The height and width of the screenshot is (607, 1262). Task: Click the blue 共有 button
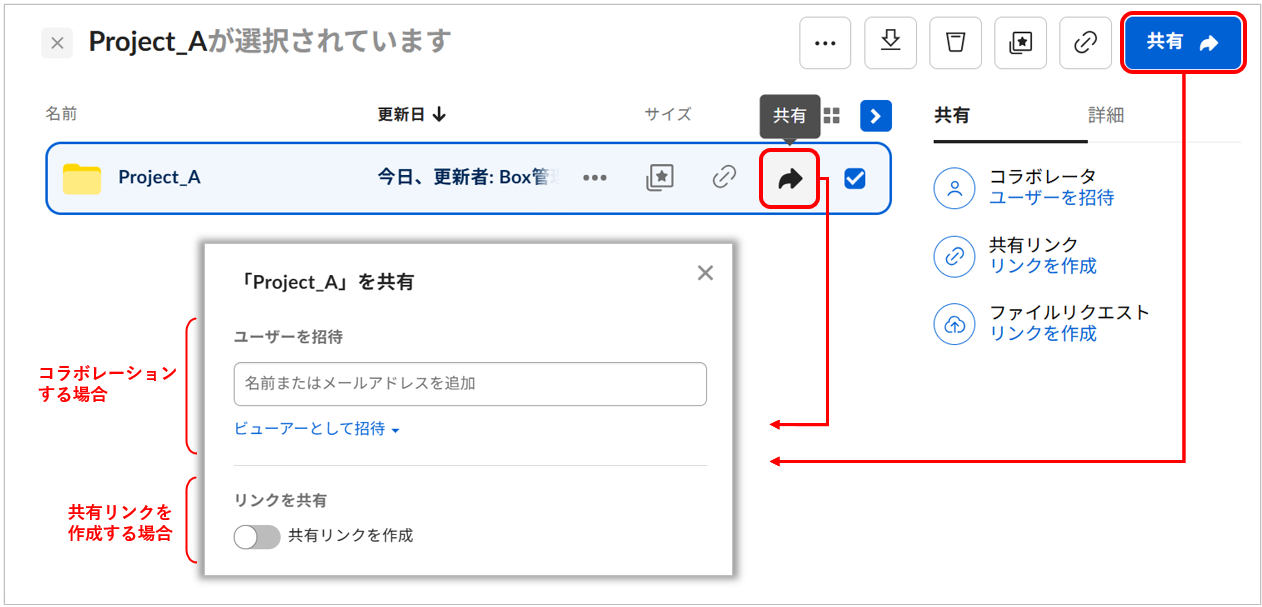[1183, 43]
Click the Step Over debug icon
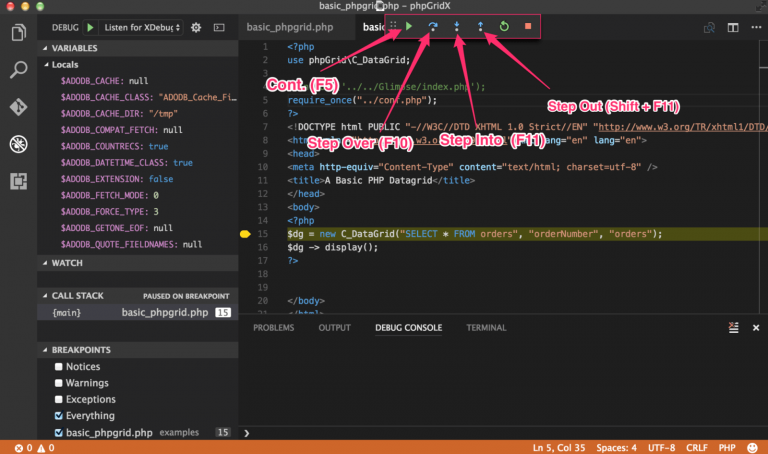768x454 pixels. click(x=432, y=27)
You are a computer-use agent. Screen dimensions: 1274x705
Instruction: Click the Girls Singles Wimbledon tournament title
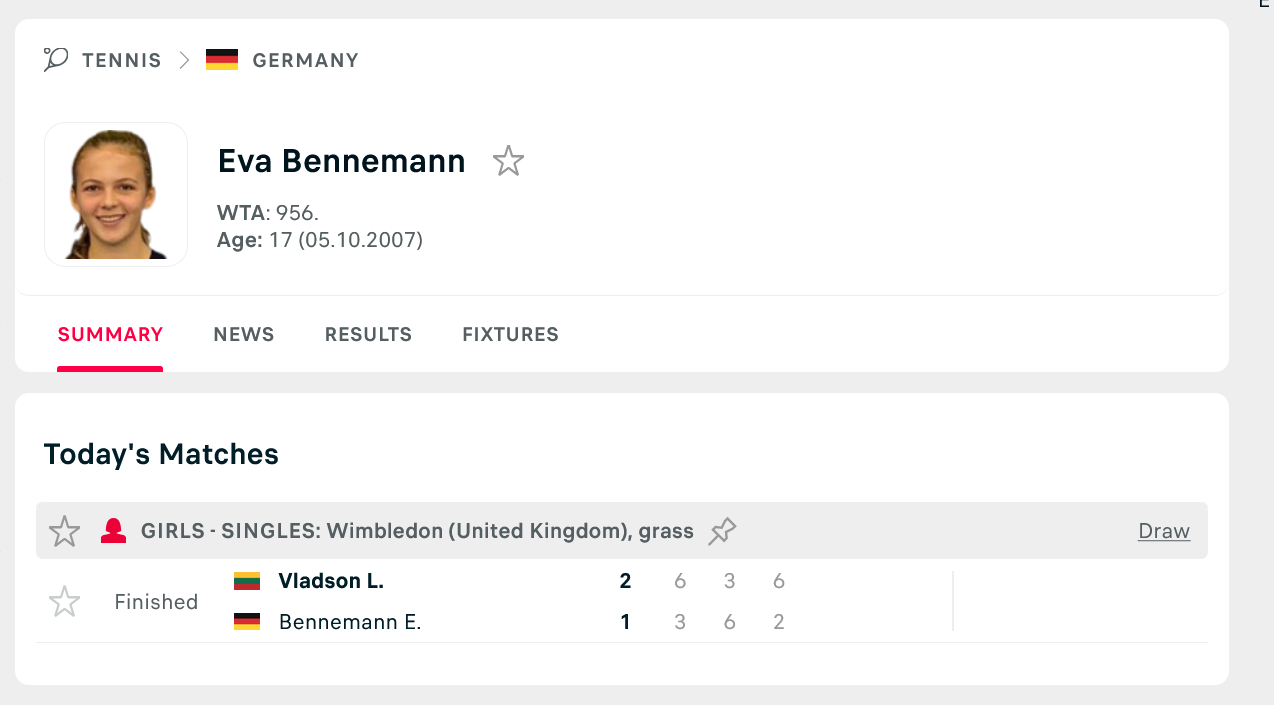tap(417, 531)
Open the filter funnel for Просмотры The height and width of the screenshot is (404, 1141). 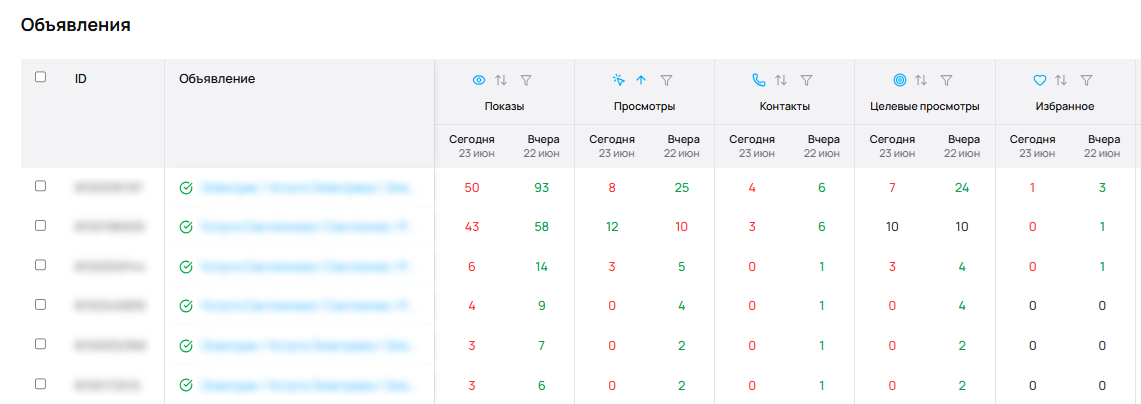click(x=666, y=80)
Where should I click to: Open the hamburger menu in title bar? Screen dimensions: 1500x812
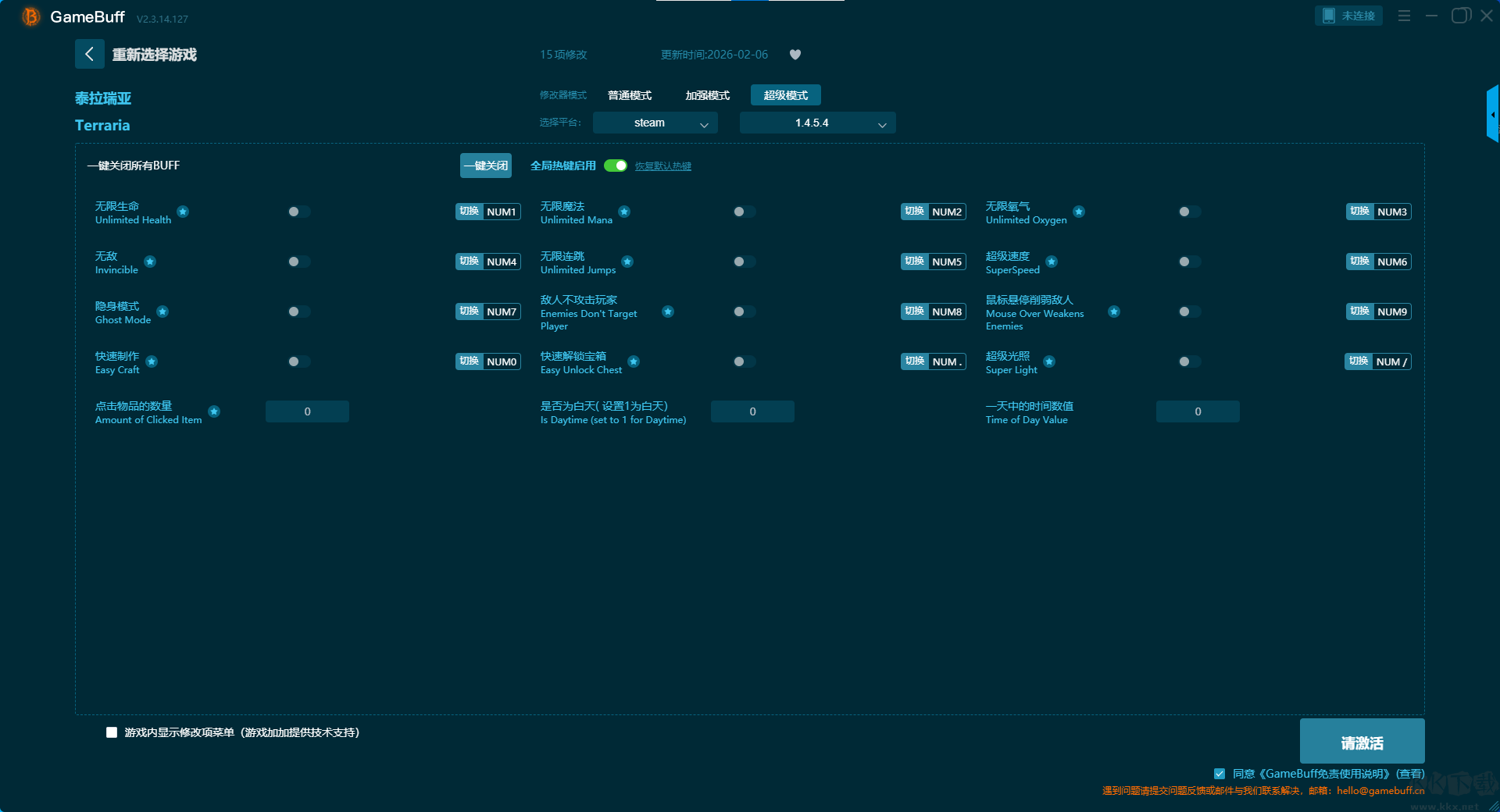click(x=1404, y=16)
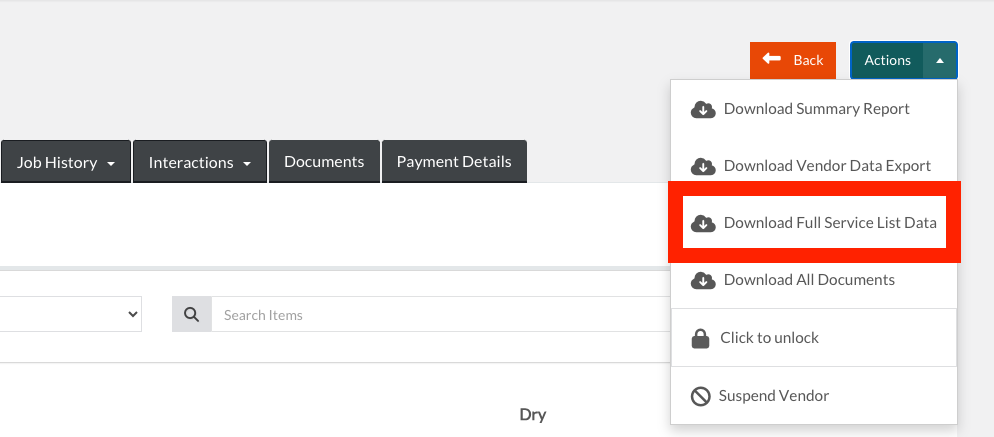Screen dimensions: 994x437
Task: Click the left arrow icon on Back button
Action: coord(771,60)
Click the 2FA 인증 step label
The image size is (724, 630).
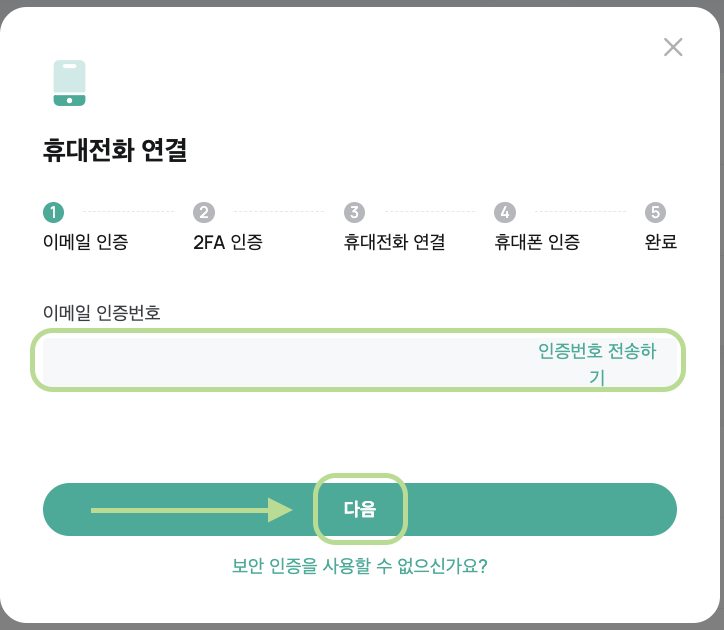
----
## Task:
Transcribe exactly the lines that go from the one holding "Where should I" through the last line of the entries, both included, and nothing besides them. Do not include any pictures.

## Response:
Where should I click to: Open the hamburger menu in title bar? Screen dimensions: 1500x812
click(x=1404, y=16)
Screen dimensions: 994x437
Task: Click the left arrow icon on Back button
Action: coord(771,60)
Click the 2FA 인증 step label
The image size is (724, 630).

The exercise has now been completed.